───── 提供テキスト
まず、スイッチをオンにして、動作モードを自動補給にすると、給水用電磁弁46が開き、溶解攪拌槽30に給水が開始される。この溶解攪拌槽30では液面が上昇し、やがて液面レベルが電極棒47cの先端にとどくと、給水用電磁弁46が閉じて給水は停止する。
【0042】
溶解攪拌槽30では、給水の停止と同時に、攪拌装置34のモータ51と、スクリューフィーダ38のモータ39が起動する。スクリューフィーダ38は、計量用タイマーによって起動、停止が制御され、投入する高分子凝集剤の量に相当する設定時間だけ回わると自動的に停止するので、計量された分の高分子凝集剤が溶解攪拌槽30に投入される。なお溶解時間については、攪拌用タイマーで自由に設定することができる。
──────────
───── データ行
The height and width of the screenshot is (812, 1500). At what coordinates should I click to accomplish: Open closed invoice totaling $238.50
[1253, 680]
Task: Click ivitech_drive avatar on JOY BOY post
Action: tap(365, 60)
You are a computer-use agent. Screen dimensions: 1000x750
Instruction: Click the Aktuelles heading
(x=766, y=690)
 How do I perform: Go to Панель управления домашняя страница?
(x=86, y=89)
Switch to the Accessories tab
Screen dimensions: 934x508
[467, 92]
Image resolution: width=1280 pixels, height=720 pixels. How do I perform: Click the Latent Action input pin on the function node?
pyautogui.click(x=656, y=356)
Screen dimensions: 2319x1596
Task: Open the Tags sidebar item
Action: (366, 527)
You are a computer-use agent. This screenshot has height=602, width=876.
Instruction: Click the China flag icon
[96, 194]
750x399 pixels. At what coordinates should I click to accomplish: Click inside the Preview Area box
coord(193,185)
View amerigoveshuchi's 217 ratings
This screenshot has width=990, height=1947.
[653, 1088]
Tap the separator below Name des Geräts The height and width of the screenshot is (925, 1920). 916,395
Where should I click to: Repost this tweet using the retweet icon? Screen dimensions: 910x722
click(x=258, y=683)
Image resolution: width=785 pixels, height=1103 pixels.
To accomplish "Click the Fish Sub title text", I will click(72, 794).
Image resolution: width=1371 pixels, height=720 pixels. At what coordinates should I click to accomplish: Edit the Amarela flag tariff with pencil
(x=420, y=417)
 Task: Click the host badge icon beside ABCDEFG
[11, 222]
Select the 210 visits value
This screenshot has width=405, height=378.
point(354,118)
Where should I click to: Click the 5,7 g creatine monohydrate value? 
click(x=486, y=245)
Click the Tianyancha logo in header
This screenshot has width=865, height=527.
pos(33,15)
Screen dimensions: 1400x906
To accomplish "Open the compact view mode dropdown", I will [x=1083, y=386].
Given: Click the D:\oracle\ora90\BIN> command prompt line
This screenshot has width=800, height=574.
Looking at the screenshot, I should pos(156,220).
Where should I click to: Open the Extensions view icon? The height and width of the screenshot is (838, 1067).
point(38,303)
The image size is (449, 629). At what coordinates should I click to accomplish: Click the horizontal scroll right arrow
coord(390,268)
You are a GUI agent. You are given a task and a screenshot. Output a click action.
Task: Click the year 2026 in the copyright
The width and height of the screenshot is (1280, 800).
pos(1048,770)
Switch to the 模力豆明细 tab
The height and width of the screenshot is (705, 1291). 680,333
──────────
提供テキストの「まず、スイッチをオンにして、」から始まり「自由に設定することができる。」で終わる部分を、「高分子凝集剤」を「凝集剤」に切り替えて書き出してもらえますか？

### 出力全文
まず、スイッチをオンにして、動作モードを自動補給にすると、給水用電磁弁46が開き、溶解攪拌槽30に給水が開始される。この溶解攪拌槽30では液面が上昇し、やがて液面レベルが電極棒47cの先端にとどくと、給水用電磁弁46が閉じて給水は停止する。
【0042】
溶解攪拌槽30では、給水の停止と同時に、攪拌装置34のモータ51と、スクリューフィーダ38のモータ39が起動する。スクリューフィーダ38は、計量用タイマーによって起動、停止が制御され、投入する凝集剤の量に相当する設定時間だけ回わると自動的に停止するので、計量された分の凝集剤が溶解攪拌槽30に投入される。なお溶解時間については、攪拌用タイマーで自由に設定することができる。